Strauss asserted that "the crisis of the West consists in the West's having become uncertain of its purpose". His solution was a restoration of the vital ideas and faith that in the past had sustained the moral purpose of the West. The Greek classics (classical republican and modern republican), political philosophy and the Judeo-Christian heritage are the essentials of the Great Tradition in Strauss's work.[35][36] Strauss emphasized the spirit of the Greek classics and Thomas G. West (1991) argues that for Strauss the American Founding Fathers were correct in their understanding of the classics in their principles of justice.[37]

For Strauss, political community is defined by convictions about justice and happiness rather than by sovereignty and force. A classical liberal, he repudiated the philosophy of John Locke as a bridge to 20th-century historicism and nihilism and instead defended liberal democracy as closer to the spirit of the classics than other modern regimes.[38] For Strauss, the American awareness of ineradicable evil in human nature and hence the need for morality, was a beneficial outgrowth of the pre-modern Western tradition.[39] O'Neill (2009) notes that Strauss wrote little about American topics, but his students wrote a great deal and that Strauss's influence caused his students to reject historicism and positivism as morally relativist positions.[40] They instead promoted a so-called Aristotelian perspective on America that produced a qualified defense of its liberal constitutionalism.[41] Strauss's emphasis on moral clarity led the Straussians to develop an approach to international relations that Catherine and Michael Zuckert (2008) call Straussian Wilsonianism (or Straussian idealism), the defense of liberal democracy in the face of its vulnerability.[40][42]

Strauss influenced The Weekly Standard editor Bill Kristol, William Bennett, Newt Gingrich, Antonin Scalia and Clarence Thomas, as well as Paul Wolfowitz.[43][44]

Jeane Kirkpatrick[edit]

Jeane Kirkpatrick

A theory of neoconservative foreign policy during the final years of the Cold War was articulated by Jeane Kirkpatrick in "Dictatorships and Double Standards",[45] published in Commentary Magazine during November 1979. Kirkpatrick criticized the foreign policy of Jimmy Carter, which endorsed détente with the Soviet Union. She later served the Reagan Administration as Ambassador to the United Nations.[46]

Skepticism towards democracy promotion[edit]

In "Dictatorships and Double Standards", Kirkpatrick distinguished between authoritarian regimes and the totalitarian regimes such as the Soviet Union. She suggested that in some countries democracy was not tenable and the United States had a choice between endorsing authoritarian governments, which might evolve into democracies, or Marxist–Leninist regimes, which she argued had never been ended once they achieved totalitarian control. In such tragic circumstances, she argued that allying with authoritarian governments might be prudent. Kirkpatrick argued that by demanding rapid liberalization in traditionally autocratic countries, the Carter administration had delivered those countries to Marxist–Leninists that were even more repressive. She further accused the Carter administration of a "double standard" and of never having applied its rhetoric on the necessity of liberalization to communist governments. The essay compares traditional autocracies and Communist regimes:

[Traditional autocrats] do not disturb the habitual rhythms of work and leisure, habitual places of residence, habitual patterns of family and personal relations. Because the miseries of traditional life are familiar, they are bearable to ordinary people who, growing up in the society, learn to cope.

SHORT PROBLEM A:
Copy the passage on Strauss and Kirkpatrick word for word, starting at "[Traditional autocrats] do" and ending at "learn to cope.".
The entries that follow are unrelated to the passage on Strauss and Kirkpatrick.

GIVEN RECORDS:
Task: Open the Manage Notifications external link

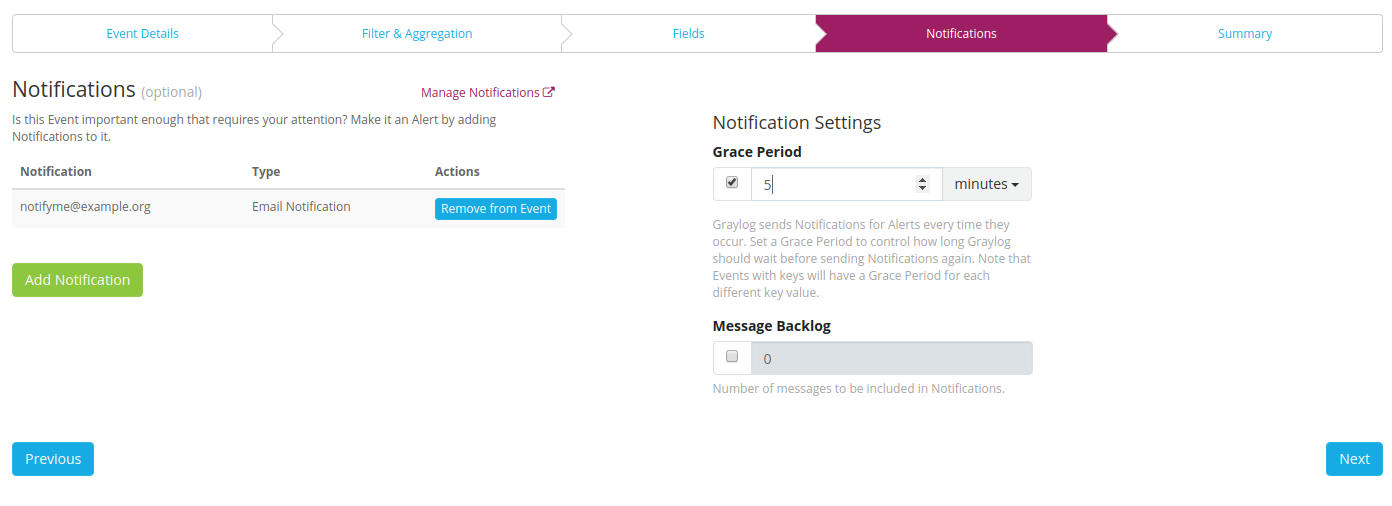Action: tap(480, 92)
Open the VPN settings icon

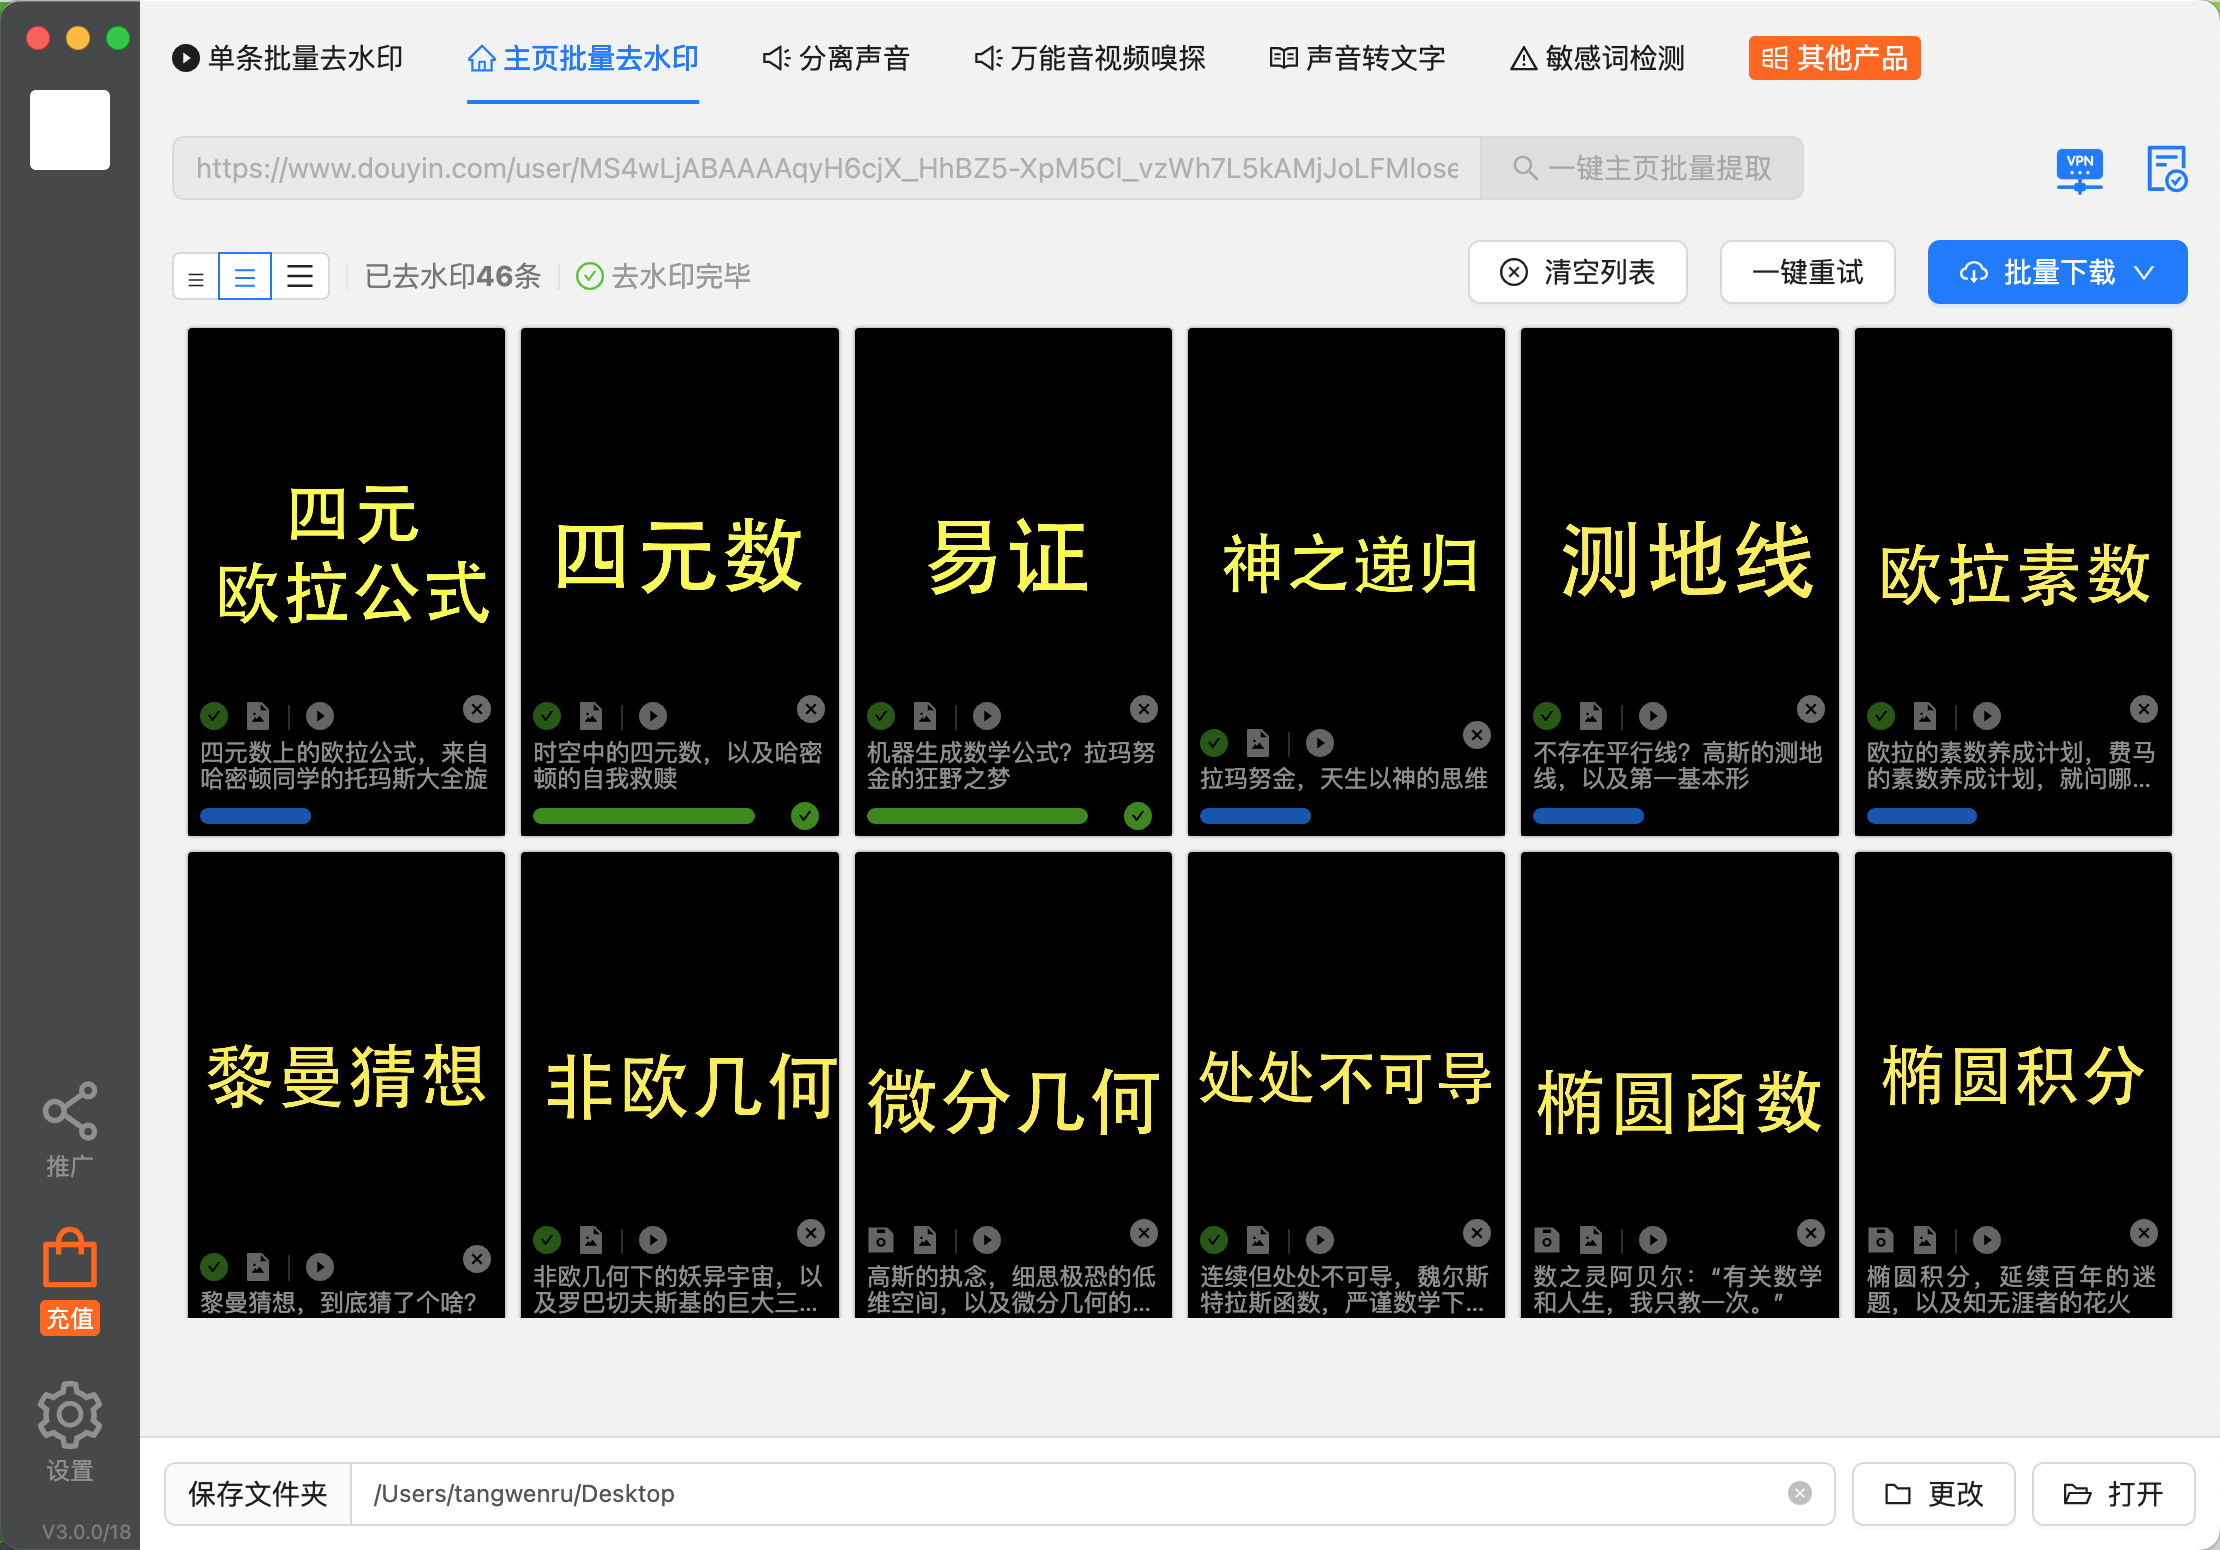[x=2079, y=169]
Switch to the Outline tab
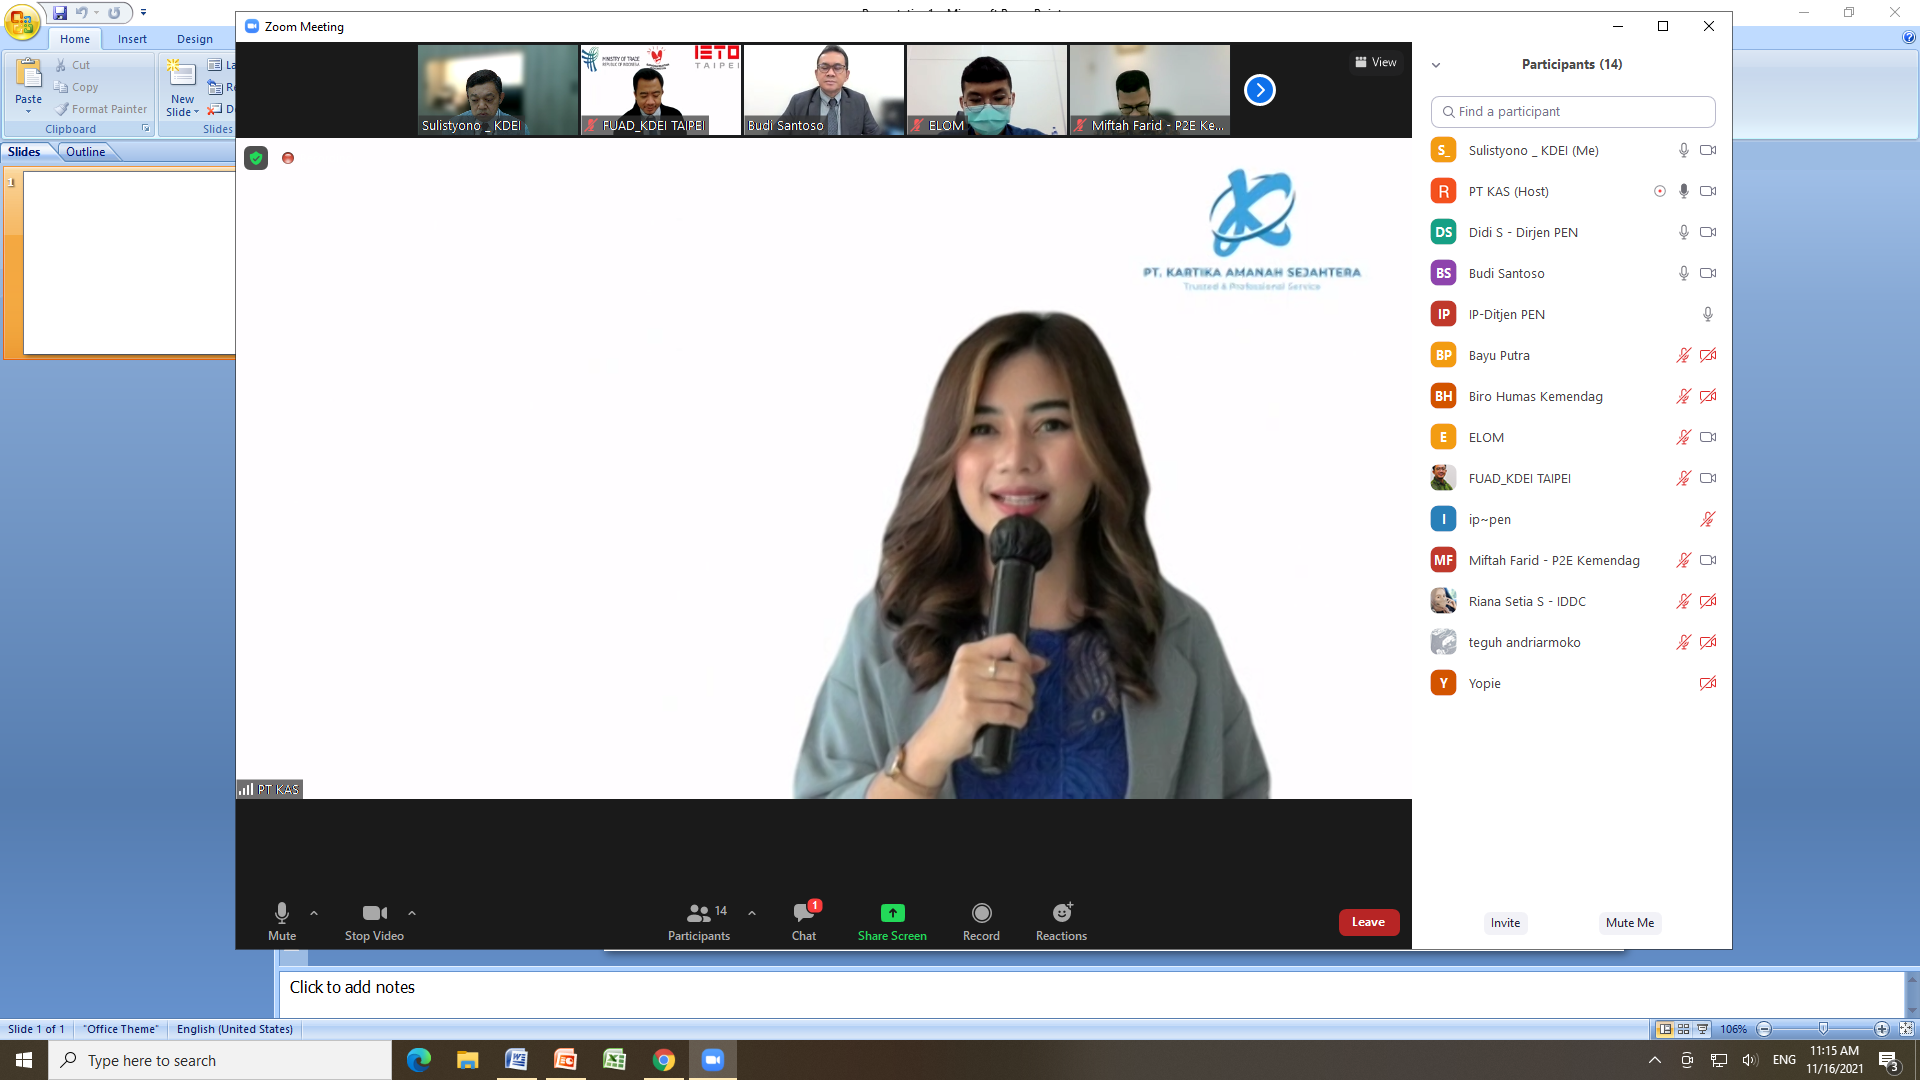 click(86, 152)
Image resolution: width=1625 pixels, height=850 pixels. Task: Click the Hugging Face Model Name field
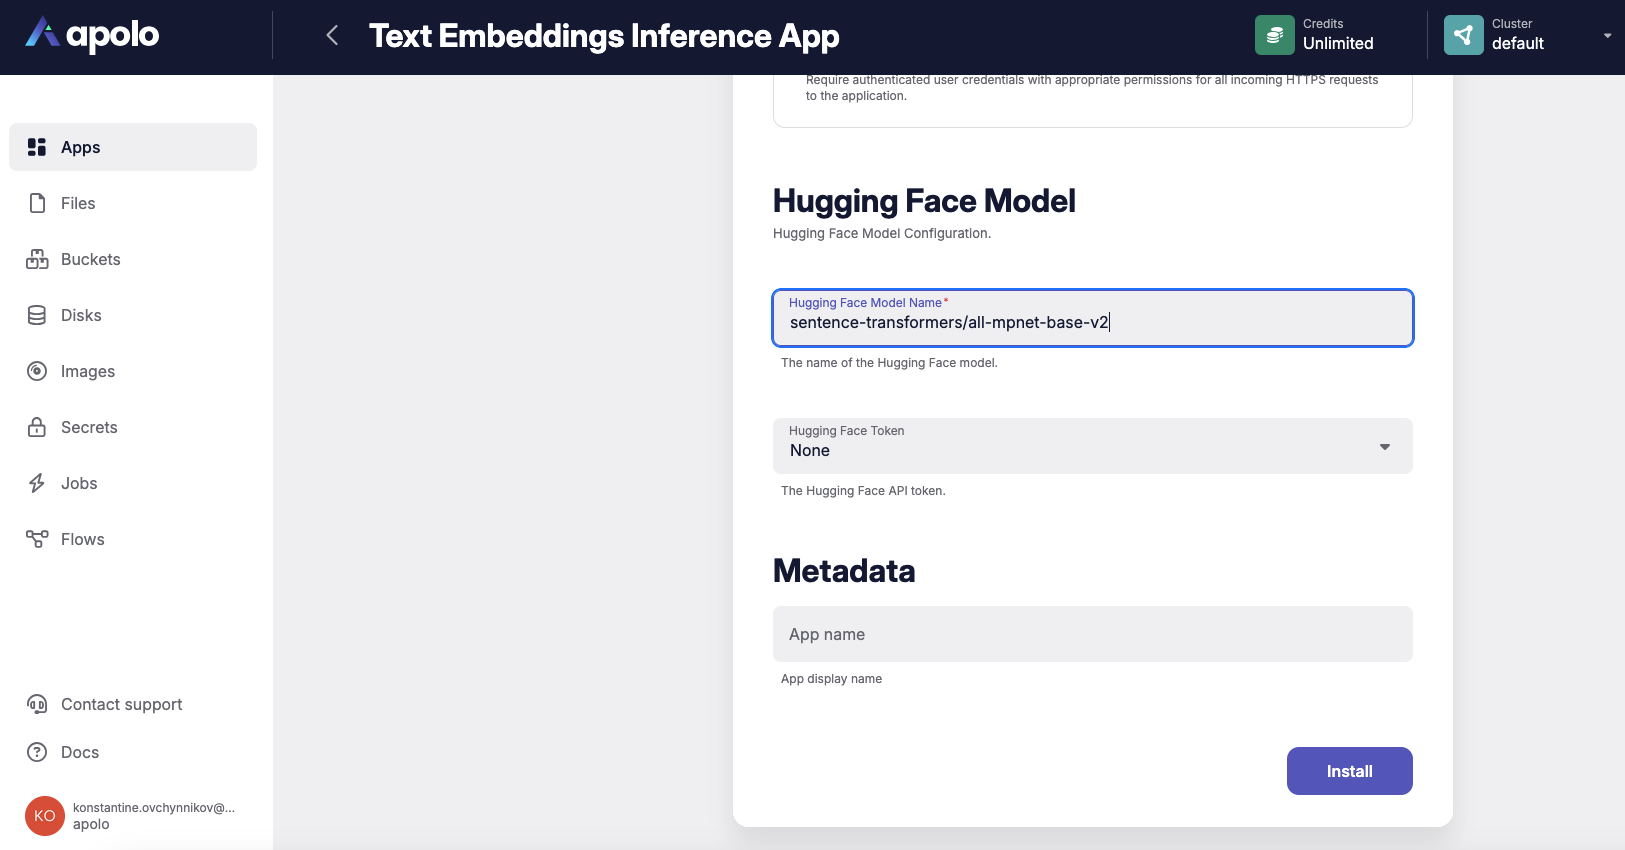[1092, 322]
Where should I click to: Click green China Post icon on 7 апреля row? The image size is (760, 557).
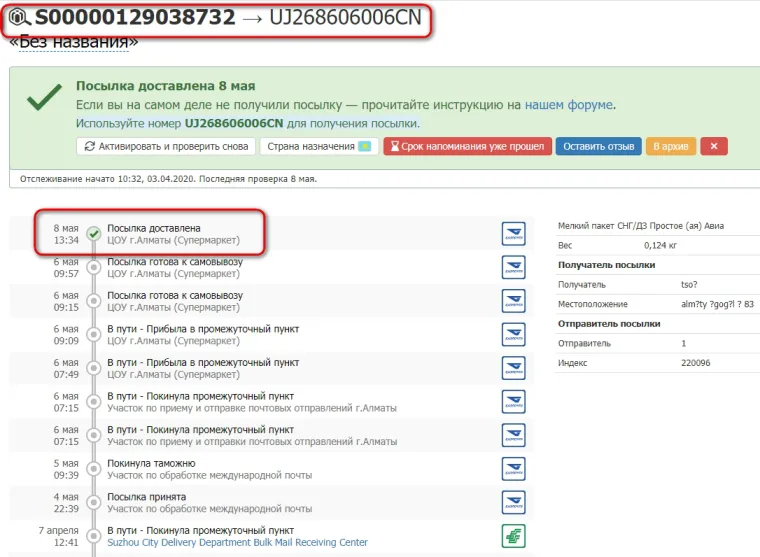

SHORT PROBLEM B:
Repeat all of the entries above word for word, leaving the pictures out.

EXERCISE ANSWER A:
[Traditional autocrats] do not disturb the habitual rhythms of work and leisure, habitual places of residence, habitual patterns of family and personal relations. Because the miseries of traditional life are familiar, they are bearable to ordinary people who, growing up in the society, learn to cope.

EXERCISE ANSWER B:
Task: Open the Manage Notifications external link

Action: tap(480, 92)
Open the VPN settings icon

[x=2079, y=169]
Switch to the Outline tab
 click(86, 152)
Image resolution: width=1625 pixels, height=850 pixels. Task: Click the Hugging Face Model Name field
[1092, 322]
Where should I click to: Click green China Post icon on 7 апреля row? The image size is (760, 557).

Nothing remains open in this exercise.